— EXERCISE —
An identical reprint of the entire listing below is expected.

— PROVIDED ENTRIES —

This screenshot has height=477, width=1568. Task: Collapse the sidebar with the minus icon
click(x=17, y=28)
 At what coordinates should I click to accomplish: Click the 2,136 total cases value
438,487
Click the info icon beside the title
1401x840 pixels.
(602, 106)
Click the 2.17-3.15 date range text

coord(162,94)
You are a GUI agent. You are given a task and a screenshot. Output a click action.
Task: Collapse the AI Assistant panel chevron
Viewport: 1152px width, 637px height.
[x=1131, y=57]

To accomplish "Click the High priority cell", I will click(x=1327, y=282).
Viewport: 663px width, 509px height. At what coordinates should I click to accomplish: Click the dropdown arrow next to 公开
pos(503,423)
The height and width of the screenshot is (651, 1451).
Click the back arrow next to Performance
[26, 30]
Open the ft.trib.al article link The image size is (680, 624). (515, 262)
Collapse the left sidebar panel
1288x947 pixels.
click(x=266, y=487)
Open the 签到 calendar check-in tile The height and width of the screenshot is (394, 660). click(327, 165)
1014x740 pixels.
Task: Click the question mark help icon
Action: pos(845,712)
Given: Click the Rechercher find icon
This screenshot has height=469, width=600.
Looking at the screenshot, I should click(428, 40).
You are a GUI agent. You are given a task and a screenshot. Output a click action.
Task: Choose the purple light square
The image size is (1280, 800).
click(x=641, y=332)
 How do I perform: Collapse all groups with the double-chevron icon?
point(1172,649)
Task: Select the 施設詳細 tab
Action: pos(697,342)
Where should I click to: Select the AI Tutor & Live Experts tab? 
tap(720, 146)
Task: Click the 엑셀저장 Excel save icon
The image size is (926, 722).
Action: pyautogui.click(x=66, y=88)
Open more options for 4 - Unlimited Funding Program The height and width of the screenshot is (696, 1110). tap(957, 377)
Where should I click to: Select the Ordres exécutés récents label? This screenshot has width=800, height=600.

— RESULT FOR THIS EXERCISE —
This screenshot has height=477, width=1568. Task: Collapse the sidebar with the minus icon
click(x=17, y=28)
 At what coordinates should I click to accomplish: Click the 2,136 total cases value
438,487
Click the info icon beside the title
1401x840 pixels.
(602, 106)
Click the 2.17-3.15 date range text

coord(162,94)
You are a GUI agent. You are given a task and a screenshot. Output a click action.
Task: Collapse the AI Assistant panel chevron
Viewport: 1152px width, 637px height.
[x=1131, y=57]

To accomplish "Click the High priority cell", I will click(x=1327, y=282).
Viewport: 663px width, 509px height. At what coordinates should I click to accomplish: Click the dropdown arrow next to 公开
pos(503,423)
The height and width of the screenshot is (651, 1451).
Click the back arrow next to Performance
[26, 30]
Open the ft.trib.al article link The image size is (680, 624). (515, 262)
Collapse the left sidebar panel
1288x947 pixels.
click(x=266, y=487)
Open the 签到 calendar check-in tile The height and width of the screenshot is (394, 660). click(327, 165)
1014x740 pixels.
Task: Click the question mark help icon
Action: pos(845,712)
Given: Click the Rechercher find icon
This screenshot has height=469, width=600.
Looking at the screenshot, I should click(428, 40).
You are a GUI agent. You are given a task and a screenshot. Output a click action.
Task: Choose the purple light square
The image size is (1280, 800).
click(x=641, y=332)
 How do I perform: Collapse all groups with the double-chevron icon?
point(1172,649)
Task: Select the 施設詳細 tab
Action: pos(697,342)
Where should I click to: Select the AI Tutor & Live Experts tab? 
tap(720, 146)
Task: Click the 엑셀저장 Excel save icon
The image size is (926, 722).
Action: pyautogui.click(x=66, y=88)
Open more options for 4 - Unlimited Funding Program The height and width of the screenshot is (696, 1110). tap(957, 377)
Where should I click to: Select the Ordres exécutés récents label? This screenshot has width=800, height=600.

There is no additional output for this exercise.